BEGIN TEXT EXTRACT

House Martins remain the biggest mystery. Until recent years they could be found nesting over most of Sheppey. I remember as a child in Sheerness and right up until a few years ago, that most of the old terraced streets had two or three Martin nests occupied and in Sheerness Docks where I worked, there were large colonies of the birds. Nothing has changed, all the buildings are still just as available but the birds just aren't coming back anymore. This last two years, I have found just one returning colony of these birds in Sheerness and even that is only two or three pairs and whilst I haven't covered the whole of Sheppey, I have looked at a lot of it, and they are the only nesting birds that I have found. I can only assume that if nesting conditions remain the same as they have for the last hundred odd years, then either a major shortage of birds, or perhaps insect food, is to blame.

In the meantime I still wait to see either of the Martins or a Swift so far this year.

Sunday, 18 April 2010

The 5-bar gate - Part 2

It is truly amazing what a difference losing that cold NE wind has made. Earlier today, after the frost had lifted and the sun was becoming quite warm, I arrived at the reserve and parked up. I walked the few yards to the 5-bar gate and leant against it, there was not the slightest hint of even a breeze and even at 8.30 the sun was very warm and I stayed there for a while and bathed in the sounds and sights.
The grazing meadows in front of me glistened as millions of droplets of dew sparkled in the sun and the calls of countless breeding Lapwings, Redshanks and Skylarks created an orchestra of marshland bird calls. The whinnying call of a Dabchick suddenly rang out from the ditch alongside and was immediately challenged by another further afield. Coots clucked at me, anxious because they had a nest close by, and the extensive reed beds to my right, free from the attention of last week's wind and warmed by the sun, were a whole new world and enlivened by the songs of three Sedge Warblers and a couple of Wrens.
The old salt workings mounds further out into the grazing fields showed movement and a look with the binoculars produced not only the happy site of a few rabbits at the near deserted warrens but several small groups of Shelducks, who will utilize some of the rabbit holes as nest sites, what a lovely sight their little stripy ducklings are in summer. Overhead came the "cow-cow" calls of a couple of passing Med. Gulls, a terrific sight against the clear, blue skies and they in turn were out-done by a trio of three Gadwalls, chasing round the sky in circles as the two males competed for a female. Gadwalls are one of my favourite ducks, at close range the males have a beautiful texture to their feathering and they also have a lovely, almost purring, type of quacking as they fly round.

END TEXT EXTRACT

:: PROBLEM SET ::
a) In the Sheppey bird notes, why did the Coots cluck at the writer? Answer in one to three sentences.
b) Copy the Sheppey bird notes word for word, from "Sunday, 18 April" to "sounds and sights.".
c) Carry the Sheppey bird notes forward from the point where they stop.

BEGIN RECORDS PROVIDED

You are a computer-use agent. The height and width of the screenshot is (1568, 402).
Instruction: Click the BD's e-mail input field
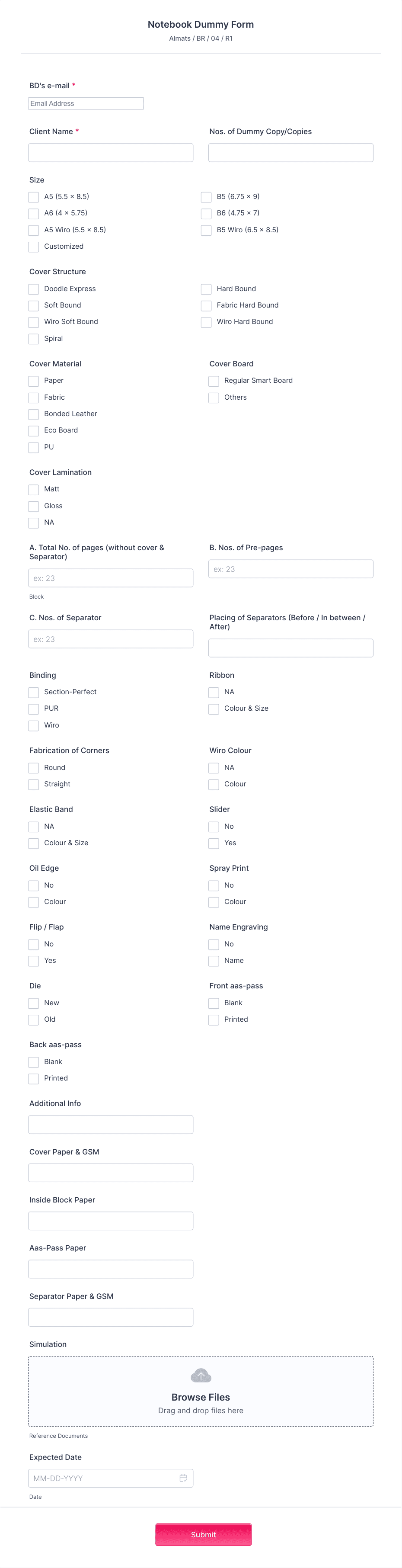click(x=85, y=103)

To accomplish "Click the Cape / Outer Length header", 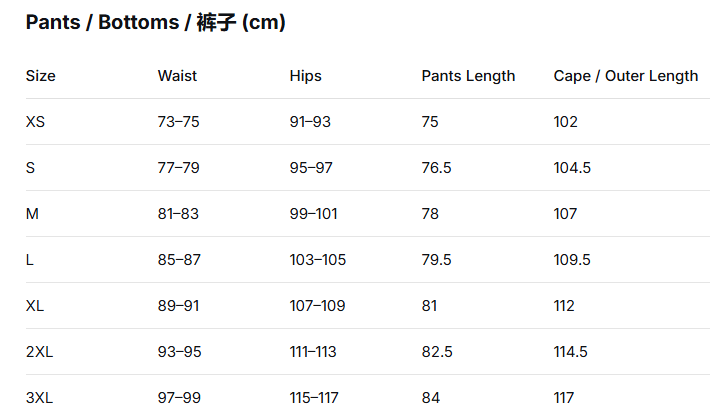I will tap(625, 76).
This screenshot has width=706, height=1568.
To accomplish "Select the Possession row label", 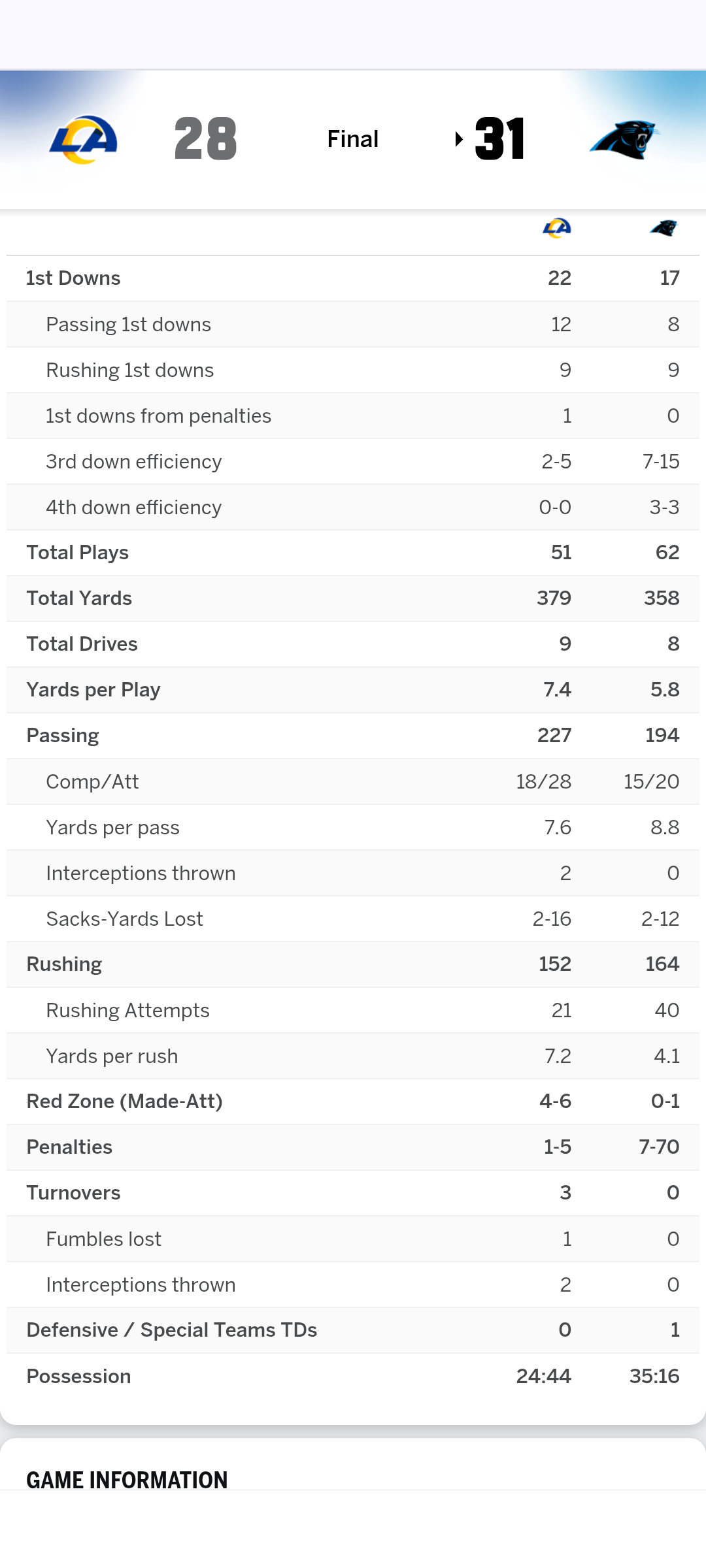I will 78,1377.
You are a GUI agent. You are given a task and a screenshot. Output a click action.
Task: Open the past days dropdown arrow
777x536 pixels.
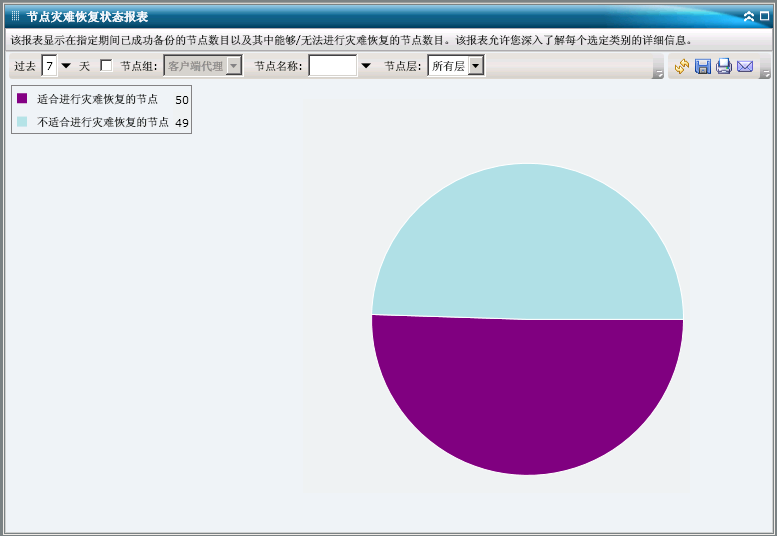tap(66, 66)
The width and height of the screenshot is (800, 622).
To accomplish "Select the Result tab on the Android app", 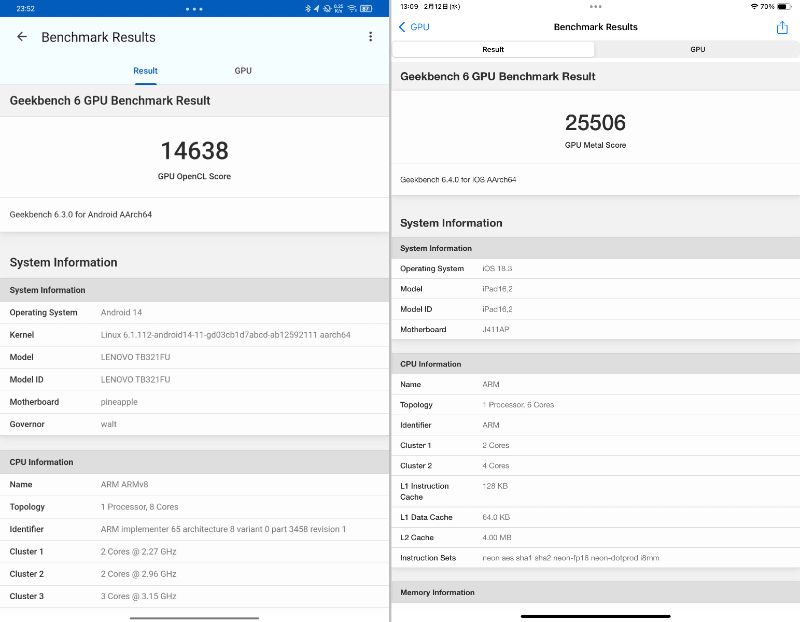I will 145,71.
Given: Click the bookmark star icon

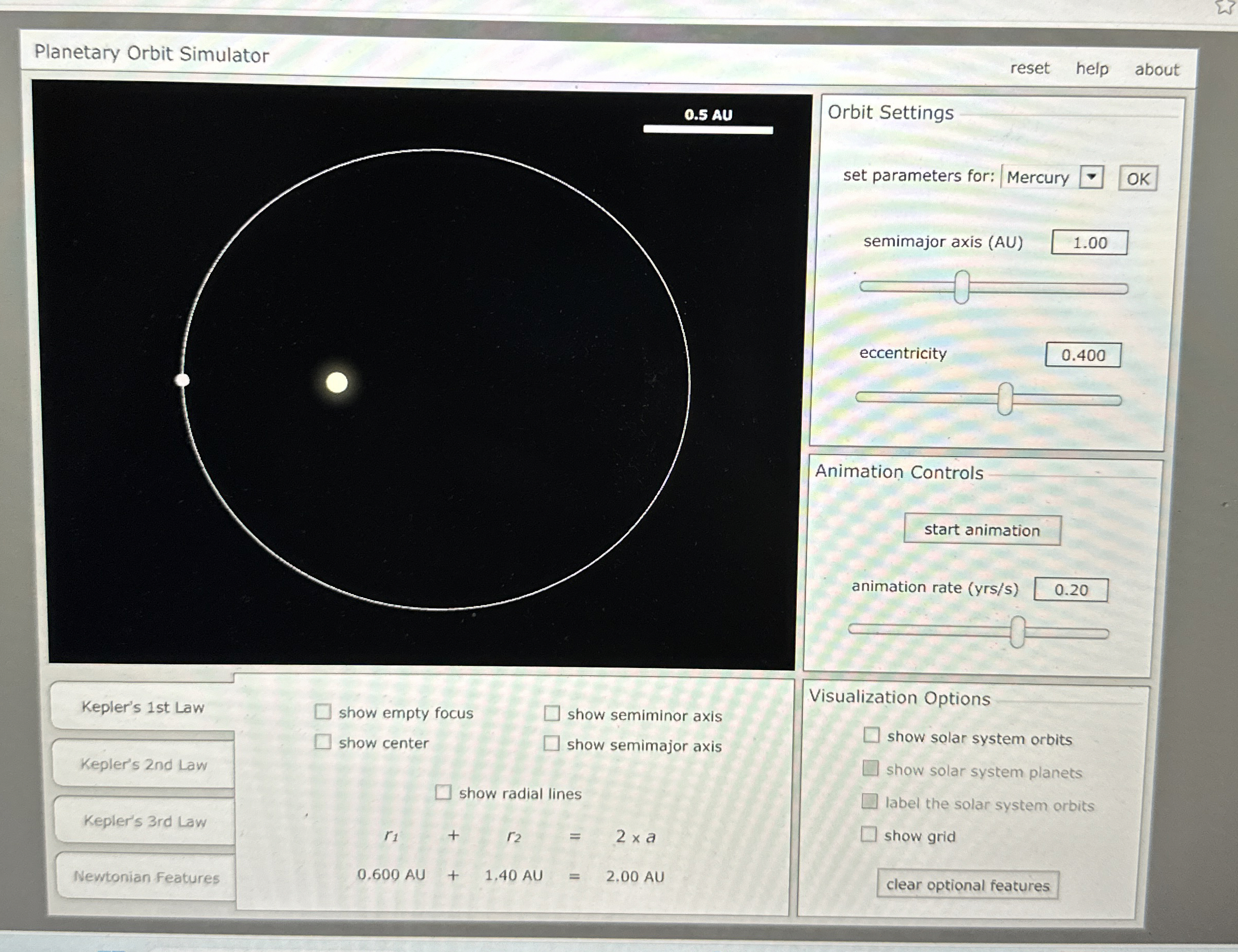Looking at the screenshot, I should pos(1226,6).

END RECORDS PROVIDED

:: RESPONSES TO THE EXERCISE ::
a) The Coots clucked at the writer because they were anxious. They had a nest close by.

b)
Sunday, 18 April 2010

The 5-bar gate - Part 2

It is truly amazing what a difference losing that cold NE wind has made. Earlier today, after the frost had lifted and the sun was becoming quite warm, I arrived at the reserve and parked up. I walked the few yards to the 5-bar gate and leant against it, there was not the slightest hint of even a breeze and even at 8.30 the sun was very warm and I stayed there for a while and bathed in the sounds and sights.

c)
As I stood at the gate and the sun got warmer, mosquitoes and flies began to swarm, bird song came from every direction and a few butterflies drifted by, it was just heaven and quite obvious that a quite enviable wildlife watch could of been conducted from just being there for an hour or so. But I needed to see other parts of the reserve so I opened the gate, broke the spell and moved on.

Friday, 16 April 2010

Another windy day

I left home at 08.30 in Minster this morning under blue and sunny skies and shortly after arrived at the Swale NNR to find that it, and the eastern end of Sheppey, had the exact opposite weather conditions.
Heavy grey clouds were being pushed in off the sea by the ever present, strong and cold N.E. wind and it wasn't pleasant. In fact, walking into the wind along the seawall it was just as cold as some of the days that I spent out there in January and February. What's more, I became even more incensed at the end of the visit, to arrive back at the car and hear a weather man on the radio say that Southern England was much warmer today due to the much lighter winds! That might be the case with one hand held out of the office window but not so in the middle of a marsh.
One other effect of this drying wind all week has been the speed at which water levels have been dropping in the wetter parts of the reserve and indeed, in the dryer parts, the ground is beginning to crack up!

Anyway, back to the morning's walk round, which didn't come up with anything too exciting. With just a scattering of the winter birds left now, including 9 White-fronted Geese - 30 Wigeon and 60 Teal, and spring migrants still very thin on the ground, its pretty much down to just recording the routine resident birds at the moment and nests as they are found. The only migrants found this morning were 1 Sedge Warbler - 2 Whimbrel - 1 Greenshank and a Whitethroat alongside the reserve, which possibly sounds good until it is compared with many other sites in Kent.

I wonder how much now, as a result of several mild winters, we tend to expect spring migrants and indeed, all manner of spring wildlife events, far too early. It is still only early April and it wasn't that long ago that many of the sightings that we are recording and indeed expecting now, would of been considered quite early. Perhaps nature is just getting us back into the normal rotation of things.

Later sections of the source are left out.